▶ _TASK PROMPT_
Output the first line of the listing and each line after it, up to and including the line that contains "Image resolution: width=1920", exactly as written, minus the pictures.

Start of RECORD EXCERPTS

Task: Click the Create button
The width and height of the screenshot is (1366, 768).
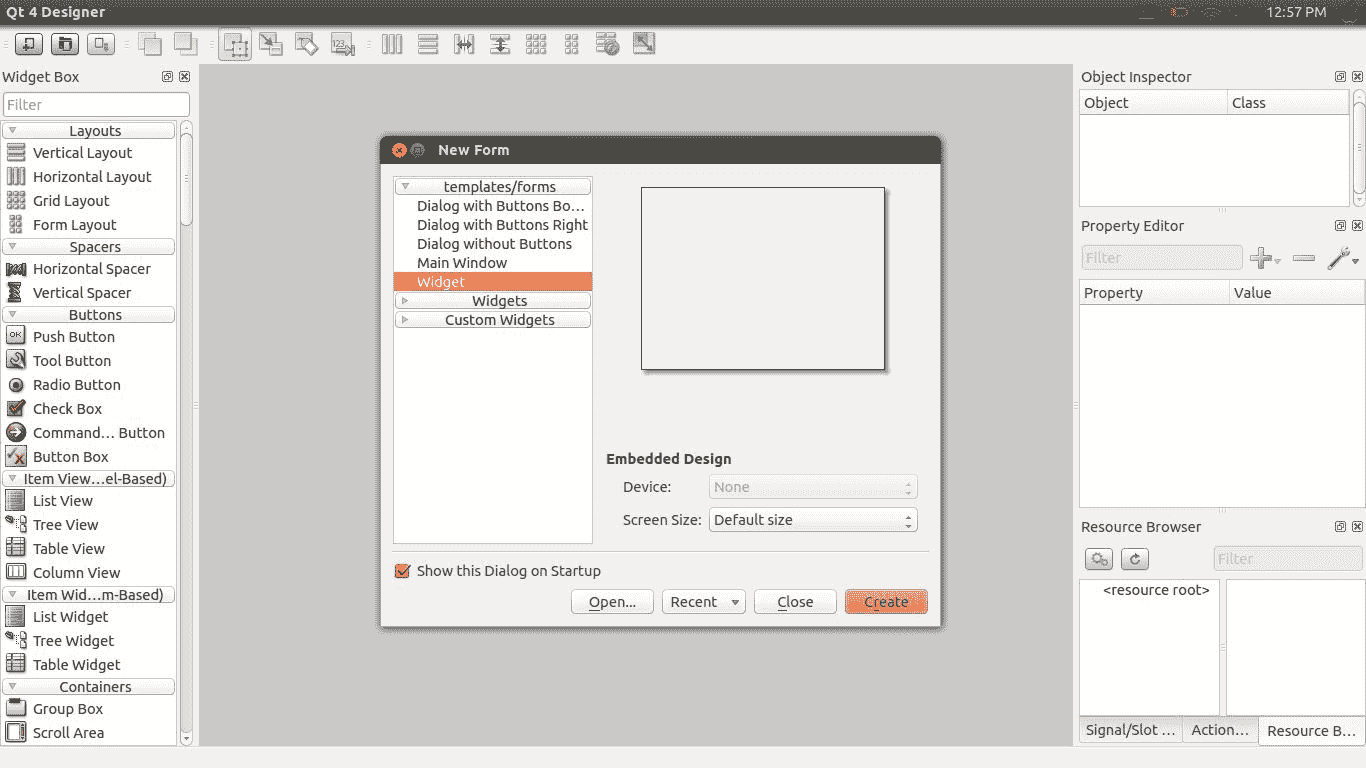Action: [886, 602]
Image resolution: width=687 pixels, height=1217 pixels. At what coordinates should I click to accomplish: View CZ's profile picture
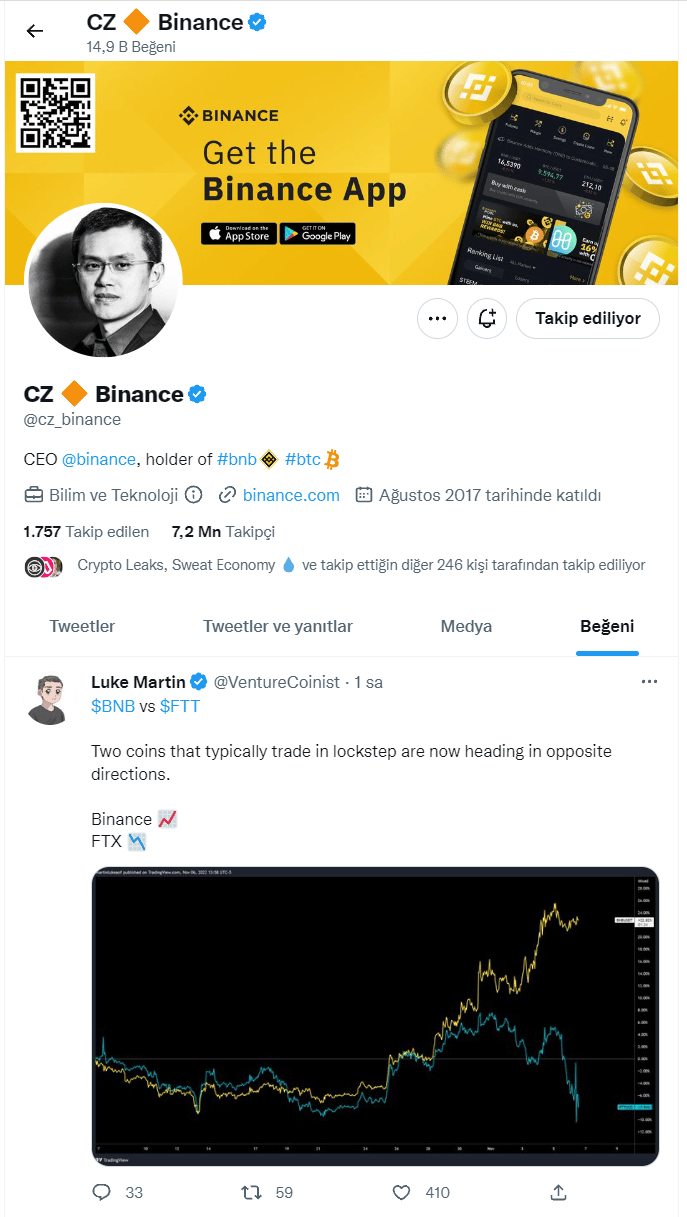pyautogui.click(x=103, y=281)
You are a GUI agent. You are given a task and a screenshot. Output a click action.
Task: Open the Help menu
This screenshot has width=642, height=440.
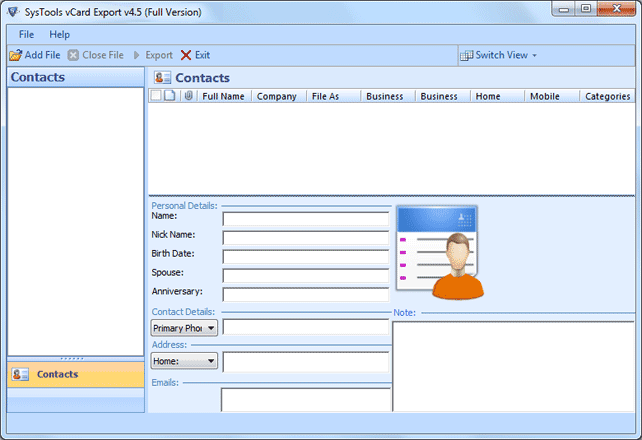tap(60, 35)
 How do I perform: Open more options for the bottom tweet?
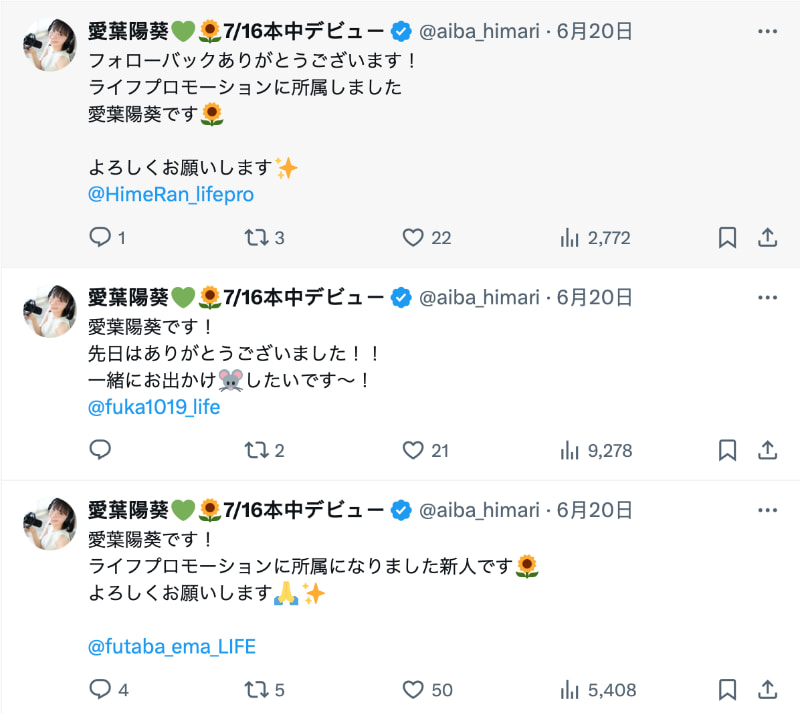768,509
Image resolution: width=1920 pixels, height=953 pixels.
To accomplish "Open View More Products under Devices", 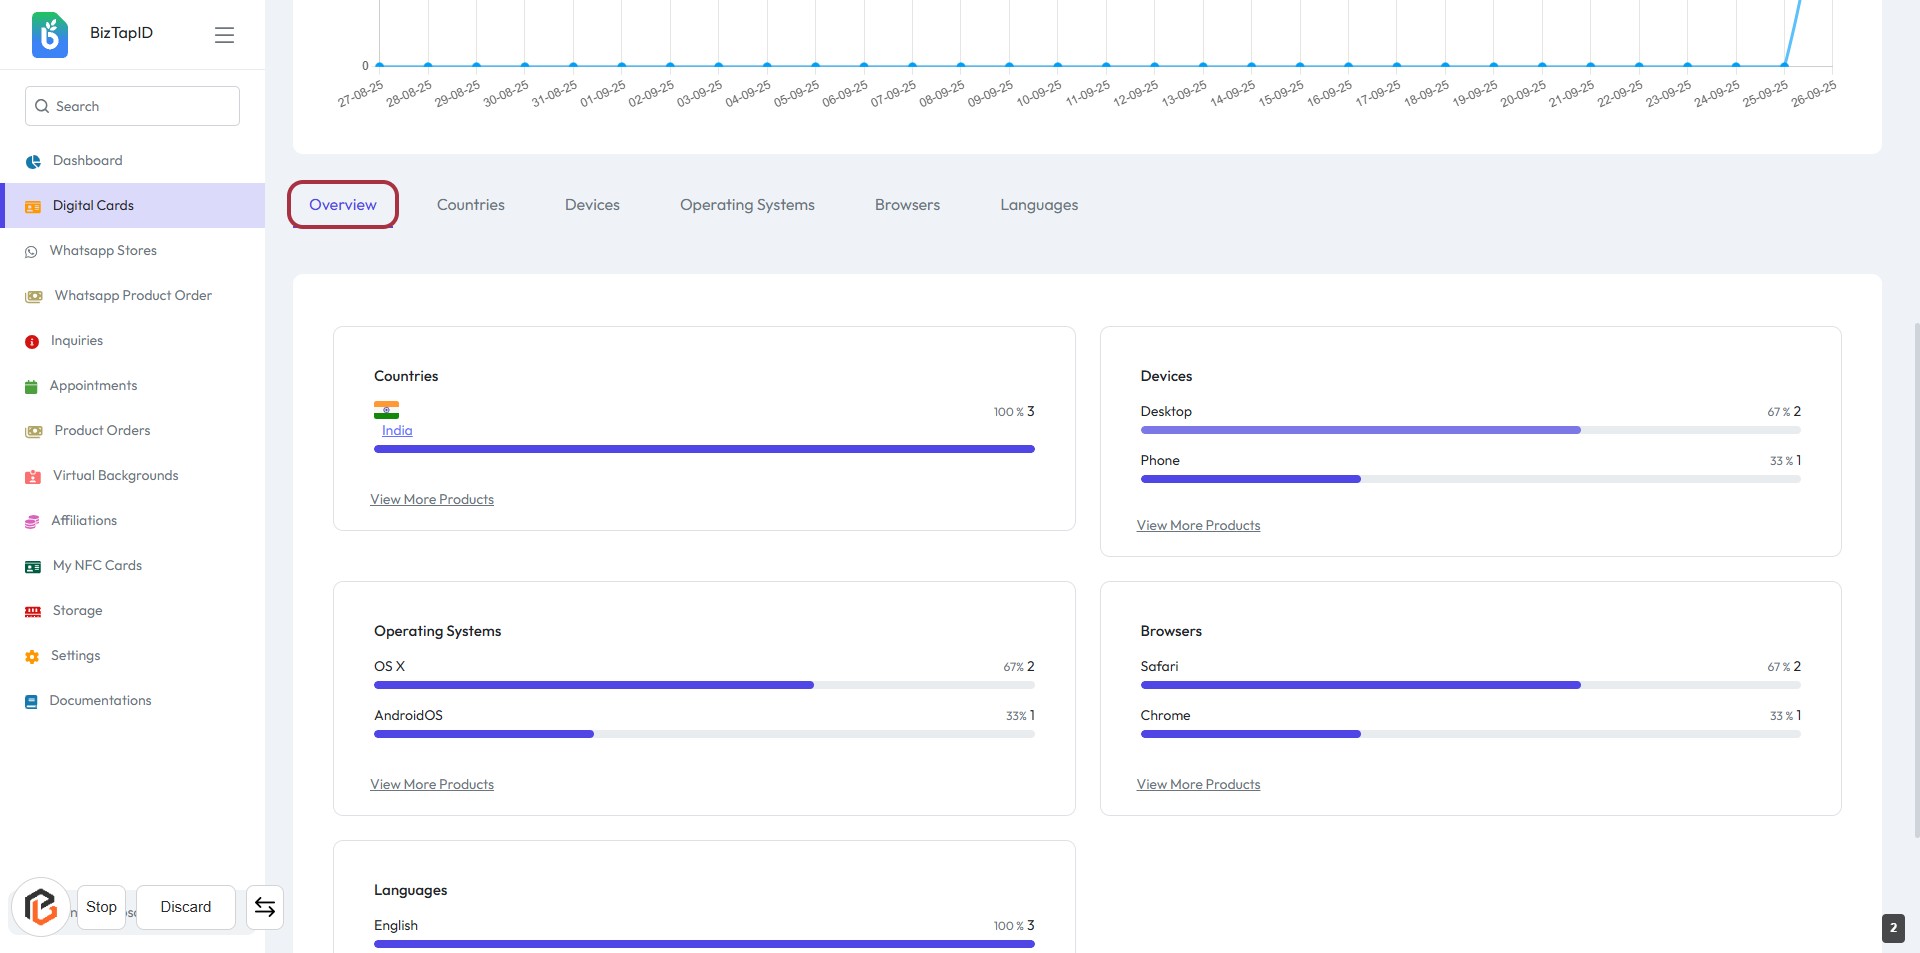I will [1198, 526].
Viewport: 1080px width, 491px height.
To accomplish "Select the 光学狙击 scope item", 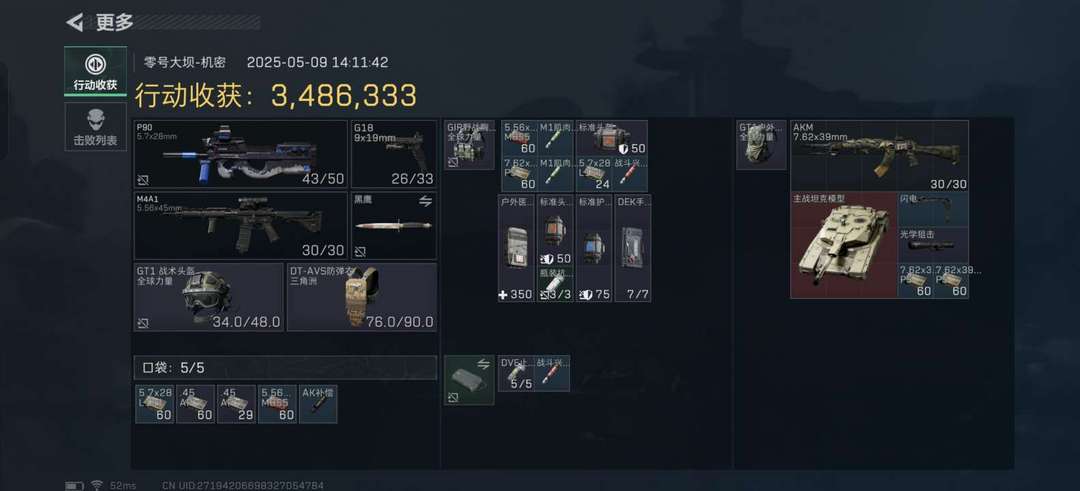I will click(933, 245).
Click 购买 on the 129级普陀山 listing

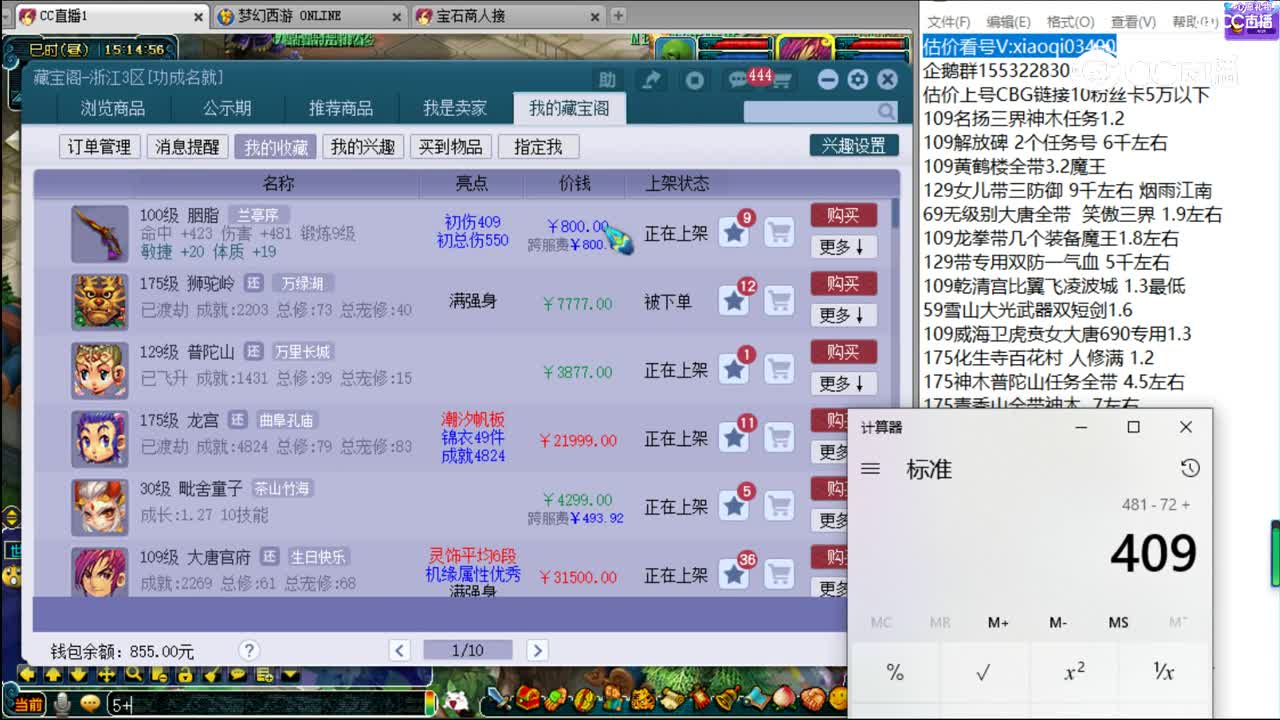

End of RECORD EXCERPTS

▶ _YOUR SOLUTION_
Task: Click the Create button
The width and height of the screenshot is (1366, 768).
Action: [886, 602]
Image resolution: width=687 pixels, height=1217 pixels. At what coordinates should I click to accomplish: View CZ's profile picture
pyautogui.click(x=103, y=281)
You are a GUI agent. You are given a task and a screenshot. Output a click action.
Task: Open the Help menu
This screenshot has width=642, height=440.
tap(60, 35)
 How do I perform: Open more options for the bottom tweet?
768,509
Image resolution: width=1920 pixels, height=953 pixels.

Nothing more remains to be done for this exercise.